Pour un syndicalisme de lutte!

Depuis plusieurs années, le mouvement syndical est sur la défensive. Aujourd’hui, il est de plus en plus nécessaire d’avoir recours aux méthodes offensives de revendications ouvrières en rupture avec les méthodes réformistes de collaboration de classe qui ont démontré leur inefficacité. Mais cela ne plaît pas à tout le monde. Au cours de son histoire, le mouvement ouvrier a progressé grâce à la lutte des classes, à la discussion et à la critique. La liberté d’expression est partie intégrante d’une stratégie syndicale combative.

Propos de Gustave Dache recueillis par Lutte Socialiste

Gustave Dache est un vétéran du mouvement ouvrier à Charleroi. Métallo durant des années, il a été délégué à Caterpillar et à Citroën. Il a aussi très activement participé à la grande grève générale de l’hiver 1960-61. Nous préparons l’édition d’un livre de Gustave sur ce sujet à l’occasion du 50e anniversaire de cette grève qui est restée dans les mémoires comme “la grève du siècle”.

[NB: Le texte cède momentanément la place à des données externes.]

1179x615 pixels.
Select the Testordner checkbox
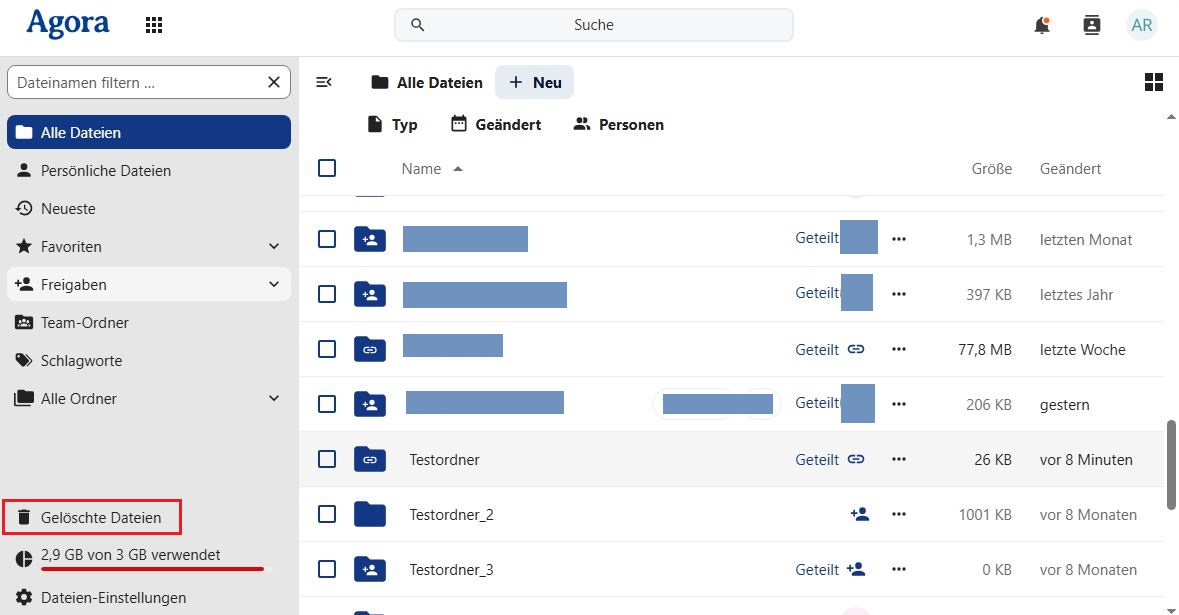point(327,459)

Pour les élections de ce 13 juin, Gustave est 4e candidat effectif sur la liste Front des Gauches pour la Chambre dans le Hainaut.

A lire également:

– “La crise remet les luttes révolutionnaires à l’ordre du jour” (2009)

– Les leçons de la grève AGC-Splintex (2005)

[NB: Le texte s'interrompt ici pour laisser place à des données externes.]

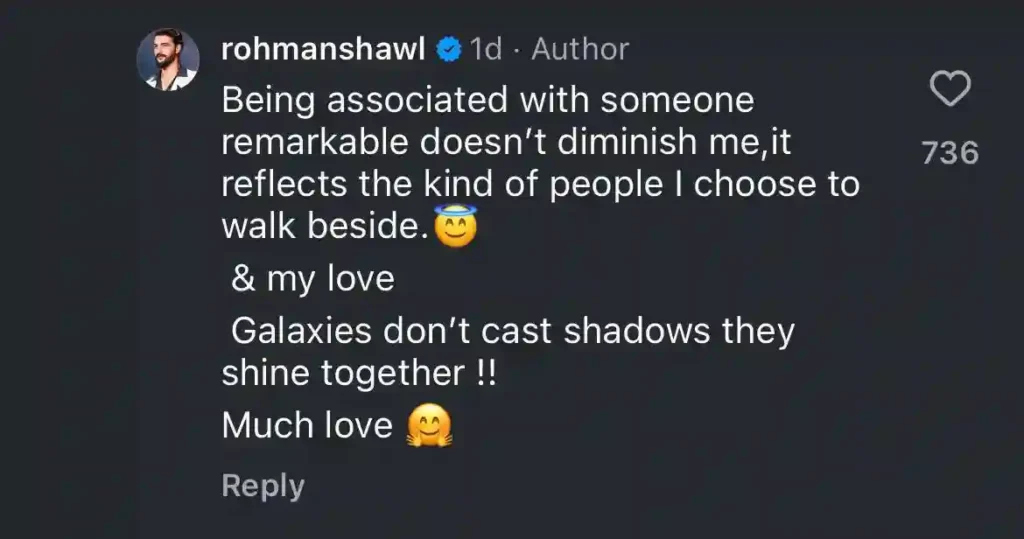Image resolution: width=1024 pixels, height=539 pixels.
Task: View the 736 likes count
Action: click(x=950, y=153)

Le 9 octobre 2009, 12.000 personnes avaient défilé dans les rues de Charleroi. Lors de l’assemblée interprofessionnelle qui avait précédé la manifestation, Gustave Dache, militant de longue date de la FGTB, était intervenu pour dire, entre autres: ‘‘Ce n’est pas en faisant une manifestation épisodique et puis plus rien qu’on fera reculer les attaques des patrons. Le patronat ne craint plus ce genre d’action. C’est comme lorsqu’il y a un orage: après la pluie le beau temps. D’ailleurs, de plus en plus de travailleurs dans les entreprises se posent des questions sur l’efficacité d’actions régionales ou nationales laissées sans suite, qui ne donnent aucune réponse et aucune perspective anticapitaliste s’attaquant à la crise capitaliste. Cette pratique des directions syndicales d’actions sans lendemain est complètement inefficace, elle ne résout rien. Le capitalisme continue à faire des ravages avec son cortège de misères alors qu’il réalise des profits. Il est nécessaire pour la FGTB d’établir un plan d’action et de mobilisation s’attaquant au système économique du régime capitaliste avec la nationalisation des banques et des industries les plus performantes.’’

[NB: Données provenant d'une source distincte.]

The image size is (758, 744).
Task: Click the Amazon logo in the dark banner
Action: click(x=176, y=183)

Suite à cette intervention, une fois de plus, le président de la FGTB de la régionale de Charleroi, Antonio Di Santo, s’est encore illustré dans ses attitudes antidémocratiques en donnant comme seule réponse à cette intervention: ‘‘Je n’accepte plus la critique.’’ Après la réunion, Gustave Dache s’est fait accrocher par le permanent Métal de Charleroi, qui a surenchéri en disant devant témoins que ‘‘Pour la classe ouvrière, il y a deux grands dangers; l’extrême-droite et le gauchisme. Et toi Gustave, tu es un gauchiste.’’ A ce moment, Di Santo, visiblement encore agacé par l’intervention de Gustave Dache, est arrivé en proférant des insultes et en disant : ‘‘Va au diable Dache, tu m’emmerdes.’’

Être insulté et amalgamé à l’extrême-droite, voilà ce qui attend un ex-délégué FGTB et ancien membre coopté du Comité exécutif du métal, un militant syndical aujourd’hui pensionné qui a derrière lui plus d’un demi-siècle de syndicalisme dans les rangs de la FGTB et qui a participé aux terribles luttes de 1950 ainsi qu’à la grève générale de l’hiver 60-61. Ces permanents syndicaux sont-ils payés pour accomplir un travail de sape anti-démocratique et empêcher une liberté d’expression réelle? Il n’est pas dans nos principes et encore moins dans nos habitudes de rendre publiques des attaques et insultes semblables, mais il y a des limites, et elles ne peuvent en aucun cas être dépassées.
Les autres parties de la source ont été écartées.